Eliza resta silencieuse un long moment, les yeux fixés sur les roses. Quand elle parla enfin, sa voix était étrangement calme. « Je le savais, papa ! » Je relevai brusquement la tête, l’incrédulité m’envahissant. « Comment ça, tu le savais ? » Les yeux d’Eliza croisèrent les miens, et je vis des années de douleur et de colère brûler en eux. « Je le sais depuis des années, papa. Maman m’a tout dit avant de partir ce soir-là. J’ai trouvé son journal après sa mort. Je le savais depuis toujours. » « Tu le savais ? Depuis tout ce temps ? » Elle hocha la tête, la mâchoire serrée. « Je voulais que tu l’admettes. J’avais besoin de t’entendre le dire. »
La prise de conscience m’est venue, froide et horrifiante. « Les roses et le mot ? C’était toi ? » « Je t’ai suivi au cimetière et j’ai pris les fleurs sur la tombe de maman. Je voulais que tu ressentes la trahison et la douleur qu’elle ressentait. J’ai copié son écriture et j’ai laissé ce mot avec les fleurs parce que je voulais que tu saches qu’on ne peut pas se cacher de la vérité pour toujours. » « Pourquoi maintenant ? Après toutes ces années ? » Les yeux d’Eliza se tournèrent vers le calendrier accroché au mur. « Cinq ans, papa. Cinq ans à te regarder jouer le veuf en deuil pendant que je portais le poids de ton secret. Je ne pouvais plus le faire. »

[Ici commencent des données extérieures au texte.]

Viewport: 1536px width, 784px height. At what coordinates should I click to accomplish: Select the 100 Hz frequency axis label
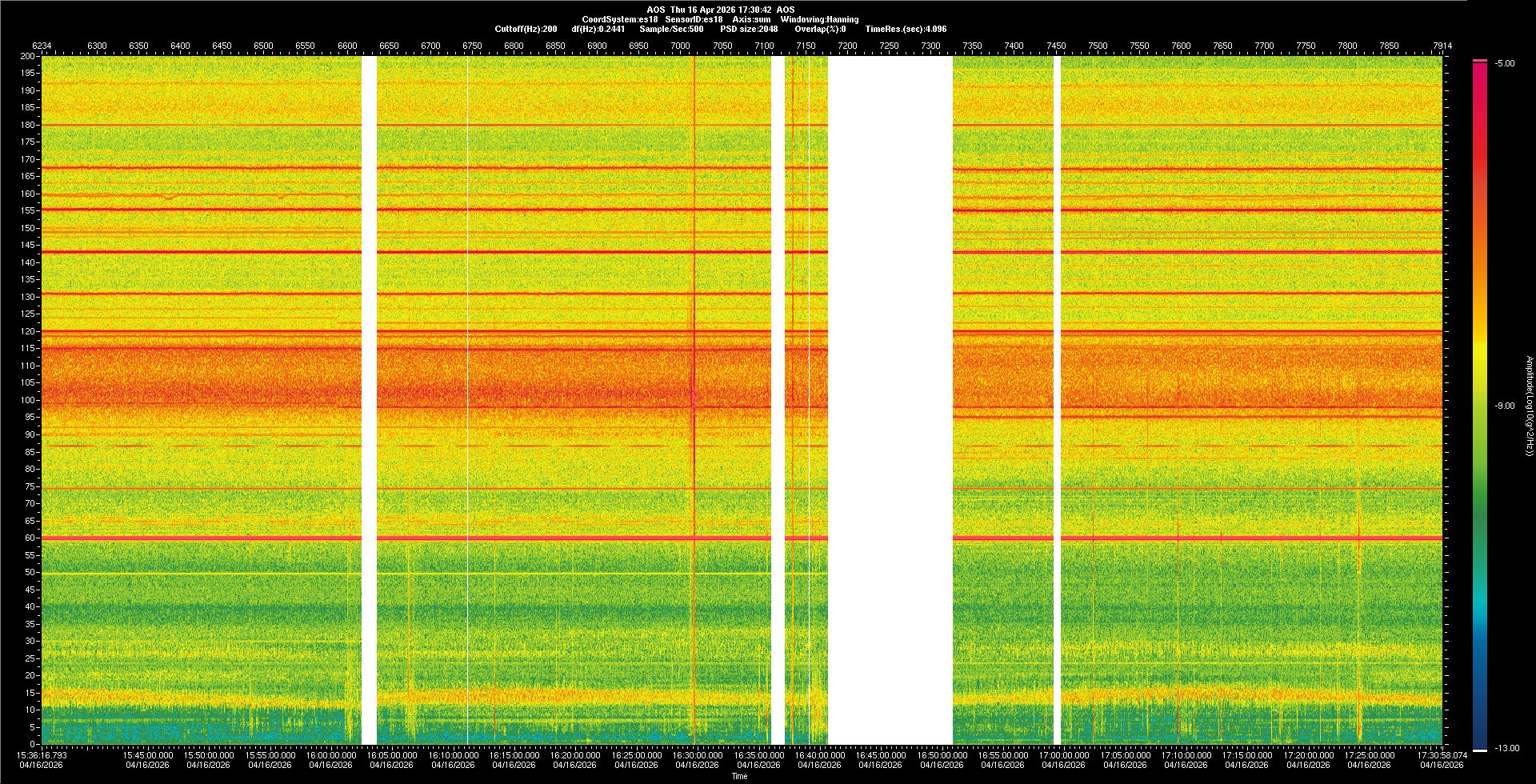[28, 400]
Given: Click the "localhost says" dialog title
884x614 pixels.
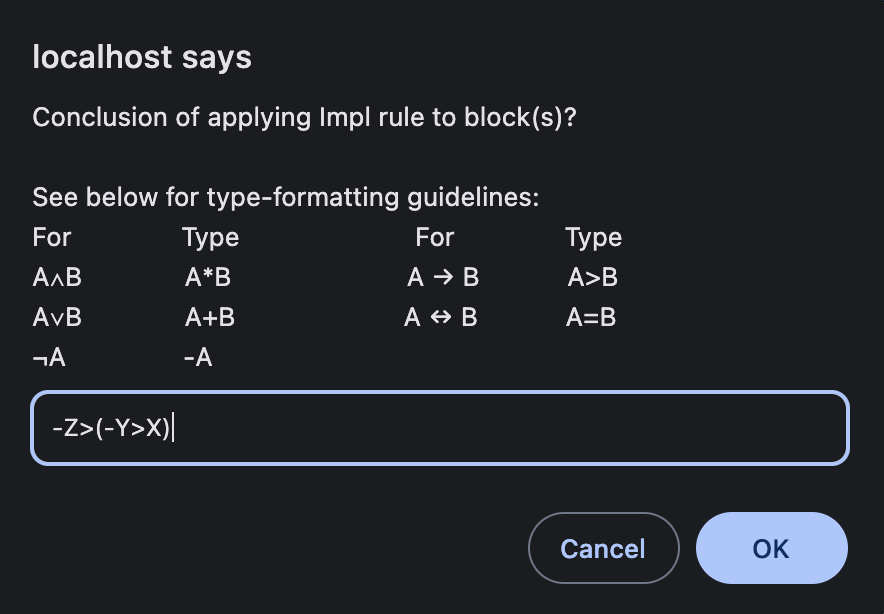Looking at the screenshot, I should [142, 57].
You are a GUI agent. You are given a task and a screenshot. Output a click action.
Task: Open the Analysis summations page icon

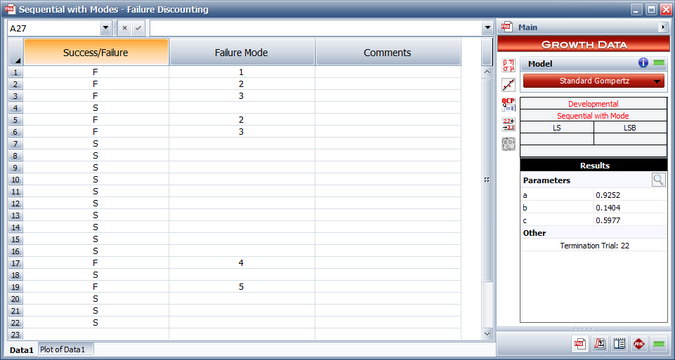600,344
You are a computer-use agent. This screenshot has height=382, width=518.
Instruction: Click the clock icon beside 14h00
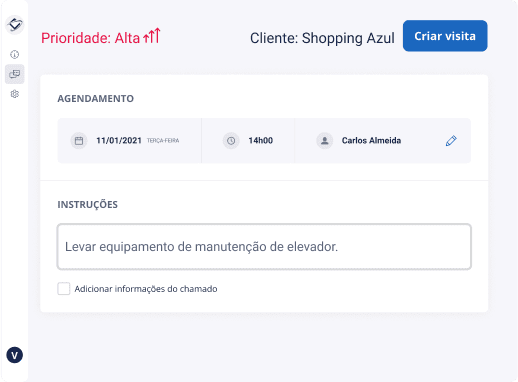[231, 141]
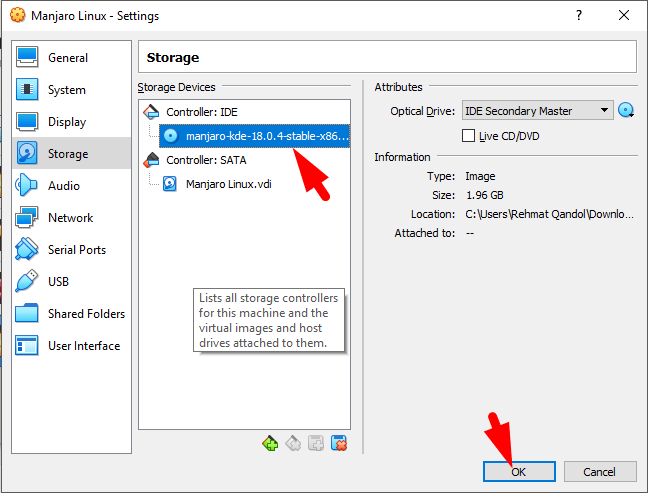Image resolution: width=648 pixels, height=493 pixels.
Task: Click the add controller icon
Action: coord(269,443)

« Eliza, je… » « Maman t’a pardonné. Elle l’a écrit dans son journal. Mais je ne suis pas sûre d’en être capable », m’interrompit Eliza, ses mots comme un poignard dans mon cœur. Elle se retourna et sortit de la cuisine, me laissant seule avec les roses, les mêmes roses qui avaient autrefois symbolisé l’amour, maintenant un rappel inquiétant de la tromperie qui avait déchiré notre famille. Je tendis la main et touchai un pétale blanc et doux, réalisant que certaines blessures ne guérissent jamais vraiment. Elles attendent, cachées sous la surface, jusqu’à ce que la vérité les force à se refermer.